• Page extract
*** Block opens ***
Skip to main content
Diabetes logoLink to Diabetes
. 2008 Jul;57(7):1800–1804. doi: 10.2337/db08-0195

Plasma C5 Glucose–to–2H2O Ratio Does Not Provide an Accurate Assessment of Gluconeogenesis During Hyperinsulinemic-Euglycemic Clamps in Either Nondiabetic or Diabetic Humans

Rita Basu 1, Visvanathan Chandramouli 2, Betty Dicke 1, Bernard R Landau 2,, Robert A Rizza 1
PMCID: PMC2453627  PMID: 18420484

Abstract

OBJECTIVE—Measurement of plasma C2 glucose enrichment is cumbersome. Therefore, the plasma C5 glucose–to–2H2O rather than the plasma C5-to-C2 glucose ratio commonly has been used to measure gluconeogenesis and glycogenolysis during hyperinsulinemic-euglycemic clamps. The validity of this approach is unknown.

RESEARCH DESIGN AND METHODS—Ten nondiabetic and 10 diabetic subjects ingested 2H2O the evening before study. The following morning, insulin was infused at a rate of 0.6 mU · kg−1 · min−1 and glucose was clamped at ∼5.3 mmol/l for 5 h. Plasma C5 glucose, C2 glucose, and 2H2O enrichments were measured hourly from 2 h onward.
*** Block closes ***
• Parts of the exercise
• A. Reproduce the part of the gluconeogenesis abstract that opens with the words "OBJECTIVE—Measurement of plasma" and closes with "2 h onward.".
• B. According to the gluconeogenesis abstract, at what rate was insulin infused during the clamp?
• C. Continue the gluconeogenesis abstract from its last sentence.

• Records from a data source
*** Block opens ***
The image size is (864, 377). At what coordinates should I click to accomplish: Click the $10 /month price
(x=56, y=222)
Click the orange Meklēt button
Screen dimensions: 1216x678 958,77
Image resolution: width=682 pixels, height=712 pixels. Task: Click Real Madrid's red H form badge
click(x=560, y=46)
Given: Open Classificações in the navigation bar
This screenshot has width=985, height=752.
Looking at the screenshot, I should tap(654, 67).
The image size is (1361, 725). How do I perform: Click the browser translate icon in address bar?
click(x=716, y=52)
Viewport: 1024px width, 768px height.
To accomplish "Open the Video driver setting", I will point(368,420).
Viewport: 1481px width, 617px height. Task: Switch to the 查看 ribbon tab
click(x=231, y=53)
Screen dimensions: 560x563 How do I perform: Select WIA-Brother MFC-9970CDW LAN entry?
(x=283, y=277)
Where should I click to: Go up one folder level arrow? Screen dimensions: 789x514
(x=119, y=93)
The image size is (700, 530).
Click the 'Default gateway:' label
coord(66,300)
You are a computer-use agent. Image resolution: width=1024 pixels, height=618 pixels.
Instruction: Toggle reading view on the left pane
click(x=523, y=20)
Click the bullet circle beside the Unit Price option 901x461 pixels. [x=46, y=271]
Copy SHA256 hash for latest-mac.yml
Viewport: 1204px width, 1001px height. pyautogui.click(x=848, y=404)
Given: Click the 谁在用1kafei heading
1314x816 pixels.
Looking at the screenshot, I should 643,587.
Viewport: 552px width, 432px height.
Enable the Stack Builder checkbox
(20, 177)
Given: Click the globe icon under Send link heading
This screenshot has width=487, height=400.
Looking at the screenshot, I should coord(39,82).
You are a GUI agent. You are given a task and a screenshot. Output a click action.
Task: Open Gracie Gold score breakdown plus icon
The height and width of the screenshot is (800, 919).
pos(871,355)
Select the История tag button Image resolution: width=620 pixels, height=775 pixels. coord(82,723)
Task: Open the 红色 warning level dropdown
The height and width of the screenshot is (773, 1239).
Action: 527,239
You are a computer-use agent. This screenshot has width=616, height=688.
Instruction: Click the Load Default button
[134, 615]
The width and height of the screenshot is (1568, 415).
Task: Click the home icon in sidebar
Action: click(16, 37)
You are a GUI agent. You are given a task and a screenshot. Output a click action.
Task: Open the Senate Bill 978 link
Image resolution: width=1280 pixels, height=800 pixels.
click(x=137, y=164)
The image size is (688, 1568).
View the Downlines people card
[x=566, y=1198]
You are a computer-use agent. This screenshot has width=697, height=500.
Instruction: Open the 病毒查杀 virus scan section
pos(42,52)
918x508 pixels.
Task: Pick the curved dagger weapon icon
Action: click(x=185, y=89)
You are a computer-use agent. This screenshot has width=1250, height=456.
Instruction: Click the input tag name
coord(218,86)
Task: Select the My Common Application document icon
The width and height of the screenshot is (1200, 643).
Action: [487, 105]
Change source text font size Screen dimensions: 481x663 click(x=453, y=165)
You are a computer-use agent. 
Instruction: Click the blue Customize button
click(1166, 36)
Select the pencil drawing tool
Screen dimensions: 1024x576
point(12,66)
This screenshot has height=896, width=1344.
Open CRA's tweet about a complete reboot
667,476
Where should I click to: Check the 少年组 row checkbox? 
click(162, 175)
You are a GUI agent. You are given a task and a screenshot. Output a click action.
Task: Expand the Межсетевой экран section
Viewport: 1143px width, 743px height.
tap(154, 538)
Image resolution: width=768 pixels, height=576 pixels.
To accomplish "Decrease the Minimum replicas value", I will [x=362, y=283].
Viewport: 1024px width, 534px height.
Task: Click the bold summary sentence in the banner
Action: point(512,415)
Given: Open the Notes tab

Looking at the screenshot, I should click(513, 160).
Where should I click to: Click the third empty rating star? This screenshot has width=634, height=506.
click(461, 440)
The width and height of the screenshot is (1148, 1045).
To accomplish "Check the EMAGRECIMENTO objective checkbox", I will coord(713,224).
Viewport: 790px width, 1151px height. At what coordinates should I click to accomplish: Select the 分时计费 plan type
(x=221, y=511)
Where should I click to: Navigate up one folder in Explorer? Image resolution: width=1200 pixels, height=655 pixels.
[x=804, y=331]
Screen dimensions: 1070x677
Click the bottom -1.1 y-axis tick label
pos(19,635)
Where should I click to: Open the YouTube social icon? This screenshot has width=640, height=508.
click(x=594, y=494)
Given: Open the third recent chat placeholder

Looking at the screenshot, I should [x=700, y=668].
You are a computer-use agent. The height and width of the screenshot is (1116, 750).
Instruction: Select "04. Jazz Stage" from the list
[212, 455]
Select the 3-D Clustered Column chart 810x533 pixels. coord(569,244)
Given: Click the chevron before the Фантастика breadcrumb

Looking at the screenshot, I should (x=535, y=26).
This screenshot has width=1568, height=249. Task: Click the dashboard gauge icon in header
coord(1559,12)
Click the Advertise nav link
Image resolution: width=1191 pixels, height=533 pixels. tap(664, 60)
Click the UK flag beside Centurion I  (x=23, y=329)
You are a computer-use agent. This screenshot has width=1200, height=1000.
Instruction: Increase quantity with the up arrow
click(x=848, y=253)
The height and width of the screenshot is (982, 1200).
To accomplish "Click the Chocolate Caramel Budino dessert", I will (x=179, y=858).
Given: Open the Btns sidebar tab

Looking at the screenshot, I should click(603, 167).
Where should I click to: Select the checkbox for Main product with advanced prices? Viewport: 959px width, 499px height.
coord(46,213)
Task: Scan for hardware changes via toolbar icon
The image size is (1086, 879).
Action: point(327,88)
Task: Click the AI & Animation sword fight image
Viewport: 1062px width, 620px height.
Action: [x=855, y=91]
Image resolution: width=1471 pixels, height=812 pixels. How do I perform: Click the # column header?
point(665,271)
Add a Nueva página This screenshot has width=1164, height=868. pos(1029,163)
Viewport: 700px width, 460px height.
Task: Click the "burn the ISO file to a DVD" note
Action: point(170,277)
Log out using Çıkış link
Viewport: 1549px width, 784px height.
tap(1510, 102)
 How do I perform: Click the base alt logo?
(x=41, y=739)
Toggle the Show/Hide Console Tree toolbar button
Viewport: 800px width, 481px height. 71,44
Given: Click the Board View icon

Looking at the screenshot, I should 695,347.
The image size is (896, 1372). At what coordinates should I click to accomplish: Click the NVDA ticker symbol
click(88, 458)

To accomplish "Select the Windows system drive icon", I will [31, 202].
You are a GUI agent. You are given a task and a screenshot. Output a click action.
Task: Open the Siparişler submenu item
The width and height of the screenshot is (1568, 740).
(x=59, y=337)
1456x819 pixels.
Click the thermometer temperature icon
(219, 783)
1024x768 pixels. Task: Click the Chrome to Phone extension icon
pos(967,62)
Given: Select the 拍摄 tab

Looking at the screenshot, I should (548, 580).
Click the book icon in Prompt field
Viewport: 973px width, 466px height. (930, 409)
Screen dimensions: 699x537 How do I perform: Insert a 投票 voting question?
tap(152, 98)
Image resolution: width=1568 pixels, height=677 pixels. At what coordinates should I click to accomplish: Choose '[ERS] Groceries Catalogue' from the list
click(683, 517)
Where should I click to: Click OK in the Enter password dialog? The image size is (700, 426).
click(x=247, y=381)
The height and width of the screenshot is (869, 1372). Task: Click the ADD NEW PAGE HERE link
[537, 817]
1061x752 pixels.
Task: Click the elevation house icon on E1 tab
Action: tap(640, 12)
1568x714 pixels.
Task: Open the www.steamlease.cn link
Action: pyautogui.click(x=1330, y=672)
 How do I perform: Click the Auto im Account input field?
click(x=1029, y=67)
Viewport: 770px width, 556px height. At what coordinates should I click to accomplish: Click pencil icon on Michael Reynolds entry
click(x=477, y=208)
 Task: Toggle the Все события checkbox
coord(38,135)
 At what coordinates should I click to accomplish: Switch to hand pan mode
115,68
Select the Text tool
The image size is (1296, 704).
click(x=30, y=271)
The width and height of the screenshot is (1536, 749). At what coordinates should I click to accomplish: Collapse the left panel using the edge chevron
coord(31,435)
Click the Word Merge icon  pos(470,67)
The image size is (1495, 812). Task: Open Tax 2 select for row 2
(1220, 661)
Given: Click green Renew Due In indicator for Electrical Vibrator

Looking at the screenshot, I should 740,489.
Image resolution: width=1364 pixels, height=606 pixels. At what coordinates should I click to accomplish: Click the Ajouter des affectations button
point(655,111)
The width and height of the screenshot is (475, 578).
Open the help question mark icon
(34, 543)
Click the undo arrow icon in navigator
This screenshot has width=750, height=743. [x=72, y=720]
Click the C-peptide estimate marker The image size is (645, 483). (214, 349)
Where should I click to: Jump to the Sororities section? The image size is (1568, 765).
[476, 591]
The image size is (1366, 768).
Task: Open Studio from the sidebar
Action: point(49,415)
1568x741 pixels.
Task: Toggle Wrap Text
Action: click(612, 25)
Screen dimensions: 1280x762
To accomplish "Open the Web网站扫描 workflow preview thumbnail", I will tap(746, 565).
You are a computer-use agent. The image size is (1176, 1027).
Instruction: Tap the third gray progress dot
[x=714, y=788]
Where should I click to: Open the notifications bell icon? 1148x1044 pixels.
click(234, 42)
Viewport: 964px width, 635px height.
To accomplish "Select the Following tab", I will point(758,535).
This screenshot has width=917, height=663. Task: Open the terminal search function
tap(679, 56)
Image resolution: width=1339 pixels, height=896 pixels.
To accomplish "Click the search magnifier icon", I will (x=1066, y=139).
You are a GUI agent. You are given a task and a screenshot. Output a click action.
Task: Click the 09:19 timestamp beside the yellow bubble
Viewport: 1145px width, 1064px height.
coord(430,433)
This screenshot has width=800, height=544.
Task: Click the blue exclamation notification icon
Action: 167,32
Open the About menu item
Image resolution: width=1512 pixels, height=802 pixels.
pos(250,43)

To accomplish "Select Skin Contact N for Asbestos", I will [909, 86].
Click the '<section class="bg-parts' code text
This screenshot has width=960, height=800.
*** Block closes ***
• Solved problems
• A.
OBJECTIVE—Measurement of plasma C2 glucose enrichment is cumbersome. Therefore, the plasma C5 glucose–to–2H2O rather than the plasma C5-to-C2 glucose ratio commonly has been used to measure gluconeogenesis and glycogenolysis during hyperinsulinemic-euglycemic clamps. The validity of this approach is unknown.

RESEARCH DESIGN AND METHODS—Ten nondiabetic and 10 diabetic subjects ingested 2H2O the evening before study. The following morning, insulin was infused at a rate of 0.6 mU · kg−1 · min−1 and glucose was clamped at ∼5.3 mmol/l for 5 h. Plasma C5 glucose, C2 glucose, and 2H2O enrichments were measured hourly from 2 h onward.

• B. Insulin was infused at 0.6 mU · kg−1 · min−1.

• C.
RESULTS—Plasma C2 glucose and plasma 2H2O enrichment were equal in both groups before the clamp, resulting in equivalent estimates of gluconeogenesis and glycogenolysis. In contrast, plasma C2 glucose and plasma C5 glucose enrichments fell throughout the clamp, whereas plasma 2H2O enrichment remained unchanged. Since the C5 glucose concentration and, hence, the C5 glucose–to–2H2O ratio is influenced by both gluconeogenesis and glucose clearance, whereas the C5-to-C2 glucose ratio is only influenced by gluconeogenesis, the C5 glucose–to–2H2O ratio overestimated (P < 0.01) gluconeogenesis during the clamp. This resulted in biologically implausible negative (i.e., calculated rates of gluconeogenesis exceeding total endogenous glucose production) rates of glycogenolysis in both the nondiabetic and diabetic subjects.

CONCLUSIONS—Plasma C5 glucose–to–2H2O ratio does not provide an accurate assessment of gluconeogenesis in nondiabetic or diabetic subjects during a traditional (i.e., 2–3 h) hyperinsulinemic-euglycemic clamp. The conclusions of studies that have used this approach need to be reevaluated.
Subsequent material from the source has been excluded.